Esercizio breve 1 →
Riscrivi tutto ciò che va da "Scelte individuali e" giù fino a "1943 a Roma." nel brano sull'8 settembre, sostituendo "Monarchia" con "Corona".
Esercizio breve 2 →
Secondo il brano sull'8 settembre, in quale data e in quale città nasce il Comitato di Liberazione Nazionale?
:: Brano di lettura
LE SCELTE
DELL’8 SETTEMBRE
di Franco Astengo
Il ricordo dell’8
settembre, crocevia decisivo per la storia d’Italia, deve accompagnarsi
necessariamente con la rappresentazione della Resistenza. La memoria della
Resistenza è direttamente connessa con le scelte compiute in quella giornata.
Scelte individuali e
collettive.
La
più importante fra queste scelte fu adottata il giorno dopo l’annuncio
dell’Armistizio e l’abbandono completo dello Stato da parte di chi avrebbe
dovuto rappresentarlo e costituirne l’autorità: la Monarchia e il Governo. Il
Comitato di Liberazione Nazionale (CLN) nasce il 9 settembre 1943 a Roma.
L’indomani della “fellonia” della casa reale e del governo Badoglio. È il
momento più difficile della storia nazionale unitaria: il territorio italiano,
dopo lo sbarco alleato in Sicilia, quello in Calabria e quello a Salerno -che
avviene lo stesso 9 settembre- è diventato una delle aree di guerra in cui le
truppe anglo-americane e quelle tedesche si affrontano direttamente. L'annuncio
dell'armistizio, il giorno 8, non è stato preparato in alcun modo e le forze
armate italiane si trovano completamente allo sbando.
::::
:: Dati forniti
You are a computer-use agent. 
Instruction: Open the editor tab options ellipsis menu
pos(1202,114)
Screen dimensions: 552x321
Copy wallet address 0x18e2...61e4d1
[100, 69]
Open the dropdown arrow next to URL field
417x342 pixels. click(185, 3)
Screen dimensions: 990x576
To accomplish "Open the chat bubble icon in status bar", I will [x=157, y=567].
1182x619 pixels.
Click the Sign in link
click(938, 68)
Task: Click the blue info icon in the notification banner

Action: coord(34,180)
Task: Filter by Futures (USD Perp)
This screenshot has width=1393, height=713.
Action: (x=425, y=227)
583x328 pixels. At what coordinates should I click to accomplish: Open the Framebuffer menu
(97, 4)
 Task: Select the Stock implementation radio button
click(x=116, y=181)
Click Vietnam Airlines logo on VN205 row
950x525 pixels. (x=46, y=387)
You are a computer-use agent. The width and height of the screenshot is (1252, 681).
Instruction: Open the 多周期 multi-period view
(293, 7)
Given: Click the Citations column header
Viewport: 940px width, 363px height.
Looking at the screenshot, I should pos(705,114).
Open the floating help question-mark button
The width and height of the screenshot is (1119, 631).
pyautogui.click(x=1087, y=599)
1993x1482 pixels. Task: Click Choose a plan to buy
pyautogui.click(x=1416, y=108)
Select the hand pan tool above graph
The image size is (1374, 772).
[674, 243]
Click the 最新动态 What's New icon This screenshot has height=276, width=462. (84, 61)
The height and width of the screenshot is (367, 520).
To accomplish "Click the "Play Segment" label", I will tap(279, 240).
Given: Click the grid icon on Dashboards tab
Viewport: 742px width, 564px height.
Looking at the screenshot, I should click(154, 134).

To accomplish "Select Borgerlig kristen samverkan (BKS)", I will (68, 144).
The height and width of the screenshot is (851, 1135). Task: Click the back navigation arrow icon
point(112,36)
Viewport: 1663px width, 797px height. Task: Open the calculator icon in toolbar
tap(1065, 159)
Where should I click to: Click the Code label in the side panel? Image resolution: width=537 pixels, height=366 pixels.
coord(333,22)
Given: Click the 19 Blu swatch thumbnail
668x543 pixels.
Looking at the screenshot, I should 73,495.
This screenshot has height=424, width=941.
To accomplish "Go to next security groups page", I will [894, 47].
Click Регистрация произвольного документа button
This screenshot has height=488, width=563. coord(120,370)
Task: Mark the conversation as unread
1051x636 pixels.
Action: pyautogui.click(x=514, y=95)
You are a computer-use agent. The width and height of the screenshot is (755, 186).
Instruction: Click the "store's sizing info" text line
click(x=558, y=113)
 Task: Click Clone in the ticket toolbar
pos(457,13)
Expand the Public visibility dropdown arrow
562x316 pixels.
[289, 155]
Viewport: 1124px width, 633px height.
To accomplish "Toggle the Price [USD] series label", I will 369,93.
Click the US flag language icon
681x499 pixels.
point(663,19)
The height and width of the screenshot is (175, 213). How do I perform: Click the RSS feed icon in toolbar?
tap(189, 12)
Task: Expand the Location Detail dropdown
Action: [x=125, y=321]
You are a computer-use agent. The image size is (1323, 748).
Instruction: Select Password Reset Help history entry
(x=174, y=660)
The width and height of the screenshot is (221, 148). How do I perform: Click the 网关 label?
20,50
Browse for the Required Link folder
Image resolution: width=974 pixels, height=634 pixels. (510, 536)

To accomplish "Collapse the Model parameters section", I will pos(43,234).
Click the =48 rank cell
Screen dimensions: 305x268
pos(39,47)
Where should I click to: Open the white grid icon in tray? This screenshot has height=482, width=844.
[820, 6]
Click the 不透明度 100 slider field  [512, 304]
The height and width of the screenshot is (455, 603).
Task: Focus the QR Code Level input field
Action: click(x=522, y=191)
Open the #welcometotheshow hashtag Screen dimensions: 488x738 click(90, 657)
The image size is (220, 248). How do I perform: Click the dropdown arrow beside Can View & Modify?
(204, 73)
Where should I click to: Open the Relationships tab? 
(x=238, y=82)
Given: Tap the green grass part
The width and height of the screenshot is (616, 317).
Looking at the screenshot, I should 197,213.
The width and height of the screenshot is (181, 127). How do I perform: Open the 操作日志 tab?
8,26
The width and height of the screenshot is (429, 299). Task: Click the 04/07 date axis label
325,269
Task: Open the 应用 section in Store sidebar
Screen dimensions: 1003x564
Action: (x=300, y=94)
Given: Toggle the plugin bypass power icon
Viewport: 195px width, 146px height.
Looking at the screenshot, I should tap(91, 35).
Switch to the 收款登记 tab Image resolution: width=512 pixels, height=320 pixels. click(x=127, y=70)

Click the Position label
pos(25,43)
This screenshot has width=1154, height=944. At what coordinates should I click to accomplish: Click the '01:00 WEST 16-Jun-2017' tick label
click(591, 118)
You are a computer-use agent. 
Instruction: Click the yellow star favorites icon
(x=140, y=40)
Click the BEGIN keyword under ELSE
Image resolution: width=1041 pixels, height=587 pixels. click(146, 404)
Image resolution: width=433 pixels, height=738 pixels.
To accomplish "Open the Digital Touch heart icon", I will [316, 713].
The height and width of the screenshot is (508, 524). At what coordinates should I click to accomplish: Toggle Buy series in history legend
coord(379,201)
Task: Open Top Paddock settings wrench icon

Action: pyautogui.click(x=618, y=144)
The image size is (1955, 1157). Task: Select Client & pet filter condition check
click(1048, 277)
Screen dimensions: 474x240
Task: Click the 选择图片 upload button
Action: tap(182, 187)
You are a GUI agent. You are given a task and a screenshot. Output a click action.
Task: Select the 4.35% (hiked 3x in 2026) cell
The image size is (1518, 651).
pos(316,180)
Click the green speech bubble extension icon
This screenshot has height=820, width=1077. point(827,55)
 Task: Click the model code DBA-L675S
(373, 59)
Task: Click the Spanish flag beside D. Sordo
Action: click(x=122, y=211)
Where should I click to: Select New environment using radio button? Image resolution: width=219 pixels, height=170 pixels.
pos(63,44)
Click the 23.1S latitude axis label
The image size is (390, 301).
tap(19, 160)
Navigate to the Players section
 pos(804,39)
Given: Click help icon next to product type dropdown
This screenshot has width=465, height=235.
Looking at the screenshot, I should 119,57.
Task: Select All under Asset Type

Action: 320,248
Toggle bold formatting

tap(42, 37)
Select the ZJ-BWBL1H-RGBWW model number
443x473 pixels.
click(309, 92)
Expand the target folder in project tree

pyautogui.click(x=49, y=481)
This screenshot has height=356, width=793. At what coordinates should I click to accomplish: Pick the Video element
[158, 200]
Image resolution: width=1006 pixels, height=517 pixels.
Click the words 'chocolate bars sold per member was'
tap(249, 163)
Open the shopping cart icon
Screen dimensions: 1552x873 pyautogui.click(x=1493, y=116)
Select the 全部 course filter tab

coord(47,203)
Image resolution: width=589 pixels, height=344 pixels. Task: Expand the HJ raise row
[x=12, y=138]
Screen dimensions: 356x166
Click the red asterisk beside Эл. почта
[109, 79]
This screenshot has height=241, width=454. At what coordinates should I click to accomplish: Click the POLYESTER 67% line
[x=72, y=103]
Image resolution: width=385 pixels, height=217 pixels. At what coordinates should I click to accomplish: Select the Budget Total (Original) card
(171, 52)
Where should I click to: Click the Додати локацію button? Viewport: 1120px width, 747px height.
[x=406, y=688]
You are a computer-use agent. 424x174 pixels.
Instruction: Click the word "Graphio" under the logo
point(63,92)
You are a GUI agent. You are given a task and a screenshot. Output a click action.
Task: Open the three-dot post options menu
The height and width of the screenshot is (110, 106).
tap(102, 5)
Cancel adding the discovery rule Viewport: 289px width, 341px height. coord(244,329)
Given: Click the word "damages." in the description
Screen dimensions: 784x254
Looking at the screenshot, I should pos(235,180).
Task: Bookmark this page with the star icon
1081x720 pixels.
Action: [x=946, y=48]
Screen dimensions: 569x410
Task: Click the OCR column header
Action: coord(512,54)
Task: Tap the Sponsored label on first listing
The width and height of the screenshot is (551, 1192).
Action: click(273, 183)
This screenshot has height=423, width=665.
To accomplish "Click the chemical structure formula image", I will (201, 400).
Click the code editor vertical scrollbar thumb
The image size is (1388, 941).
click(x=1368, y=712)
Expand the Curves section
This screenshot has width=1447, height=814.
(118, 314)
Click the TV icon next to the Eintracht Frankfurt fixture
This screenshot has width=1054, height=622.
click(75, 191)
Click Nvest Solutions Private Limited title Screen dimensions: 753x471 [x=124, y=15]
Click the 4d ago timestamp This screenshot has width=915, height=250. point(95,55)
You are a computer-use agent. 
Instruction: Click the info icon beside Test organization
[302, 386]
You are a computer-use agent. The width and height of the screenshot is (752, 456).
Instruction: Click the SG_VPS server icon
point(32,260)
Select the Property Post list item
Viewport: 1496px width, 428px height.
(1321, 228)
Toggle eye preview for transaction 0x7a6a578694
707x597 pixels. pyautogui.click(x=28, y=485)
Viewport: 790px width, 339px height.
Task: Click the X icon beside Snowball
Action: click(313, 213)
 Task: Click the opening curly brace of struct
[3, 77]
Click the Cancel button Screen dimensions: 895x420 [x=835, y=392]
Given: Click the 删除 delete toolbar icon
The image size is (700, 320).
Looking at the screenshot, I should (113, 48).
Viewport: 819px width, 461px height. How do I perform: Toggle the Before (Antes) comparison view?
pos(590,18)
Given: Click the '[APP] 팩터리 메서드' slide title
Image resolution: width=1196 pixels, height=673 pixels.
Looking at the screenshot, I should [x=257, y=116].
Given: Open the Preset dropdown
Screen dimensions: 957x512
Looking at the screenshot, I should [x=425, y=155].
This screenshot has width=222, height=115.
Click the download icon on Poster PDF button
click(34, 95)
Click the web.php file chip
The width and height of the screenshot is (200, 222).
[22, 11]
::::
Risultato esercizio 1 →
Scelte individuali e
collettive.
La
più importante fra queste scelte fu adottata il giorno dopo l’annuncio
dell’Armistizio e l’abbandono completo dello Stato da parte di chi avrebbe
dovuto rappresentarlo e costituirne l’autorità: la Corona e il Governo. Il
Comitato di Liberazione Nazionale (CLN) nasce il 9 settembre 1943 a Roma.

Risultato esercizio 2 →
Il 9 settembre 1943 a Roma.